Not to say that there is not a place for opinions and strongly held views. Only that the more those views take into account the inter-embeddedness of things on the micro and macro levels, the better our ability to interface with the world and with our work and with our longing and our calling in ways that will contribute to greater wisdom and harmony, as opposed to greater strife and misery and insecurity.
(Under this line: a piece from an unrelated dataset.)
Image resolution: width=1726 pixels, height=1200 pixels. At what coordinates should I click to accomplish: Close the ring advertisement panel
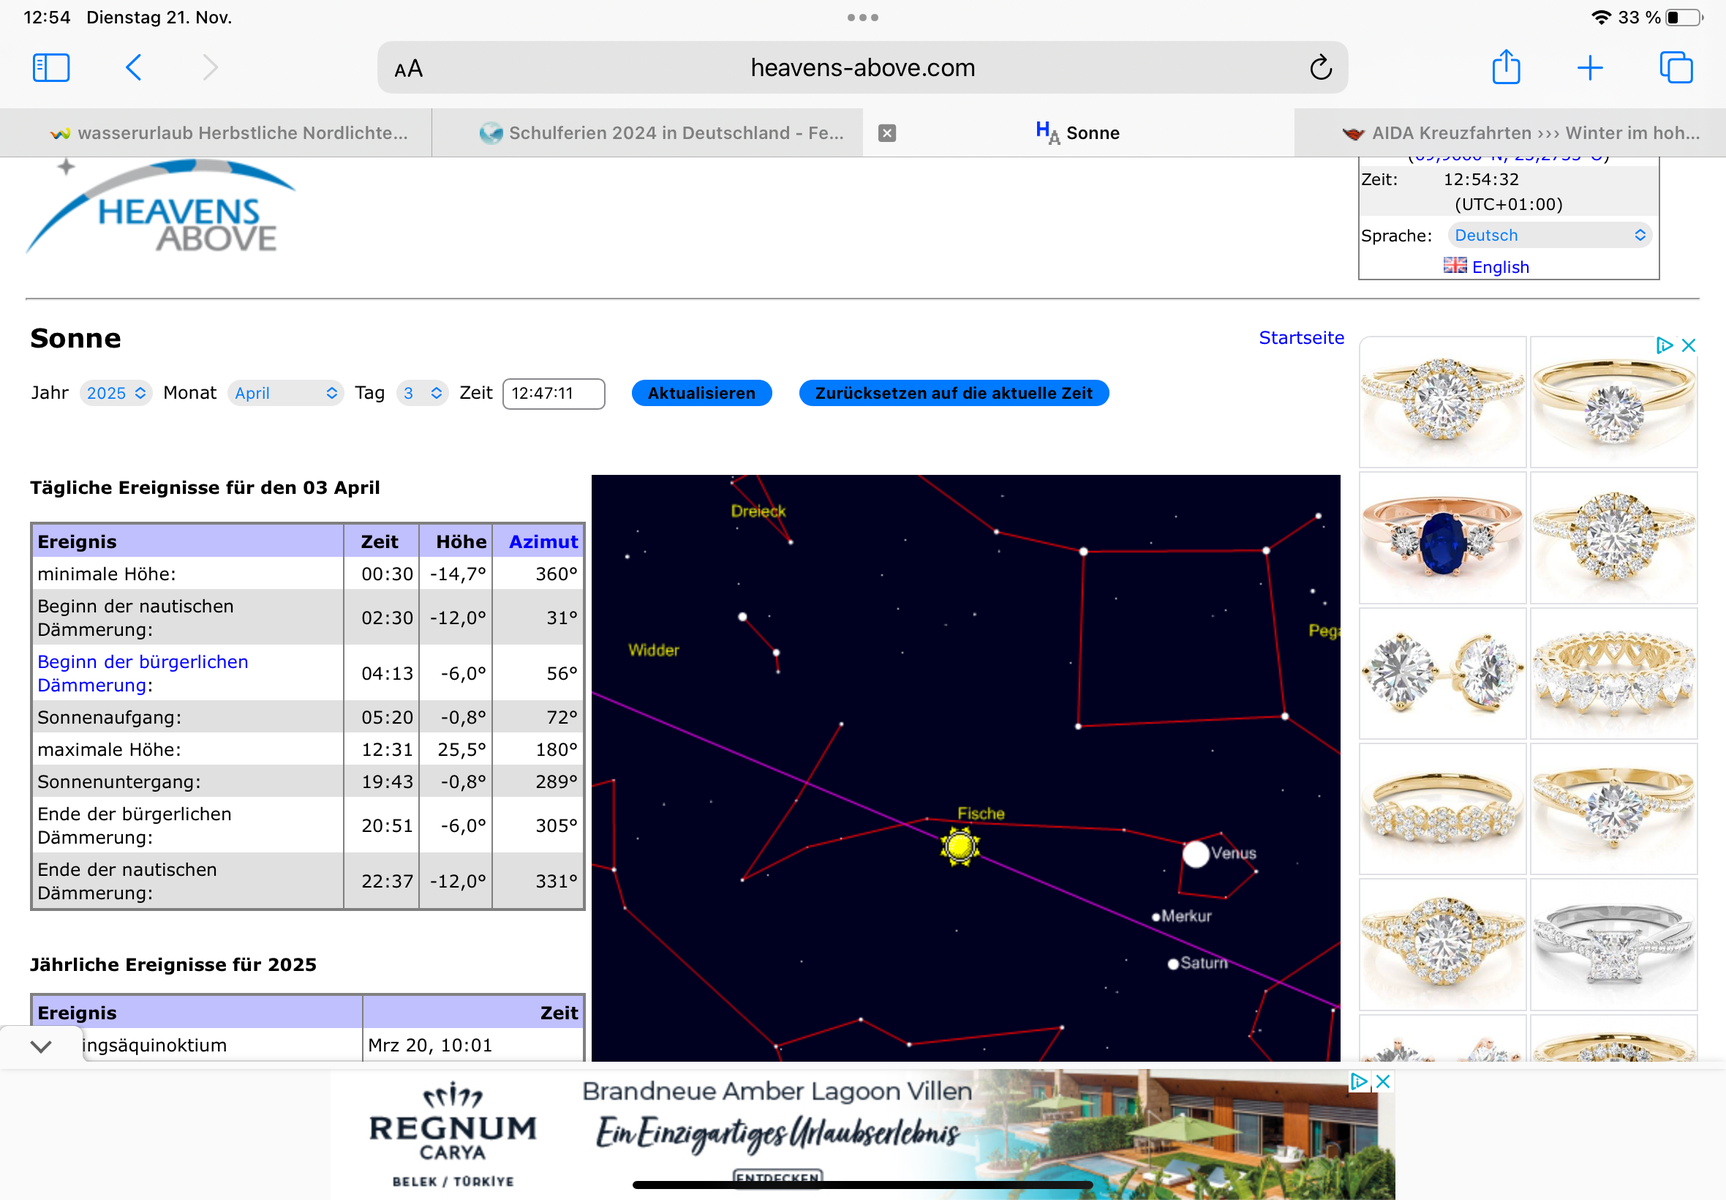tap(1689, 345)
Now, more than ever before, on virtually all fronts, we have a priceless opportunity and the wherewithal, both individually and collectively, not to get caught up and blinded by our destructive emotions and our unexamined self-centeredness, but rather to come to our senses, both literally and metaphorically. In doing so, perhaps we will wake up to and recognize the dis-ease that has become increasingly a chronic condition of our world and species over the past ten thousand years of human history, and take practical steps to envision and nurture new possibilities for balance and harmony in how we conduct our lives as individuals and our interactions as nations, ways that recognize and strive to minimize our own destructive tendencies and sheer nastiness at times, mind states that only feed dis-ease and alienation, inwardly and outwardly, and instead maximize our capacity for mobilizing and embodying wisdom and compassion in the choices we make from moment to moment about how we need to be living, and what we might be doing with our creative energies to heal the body politic.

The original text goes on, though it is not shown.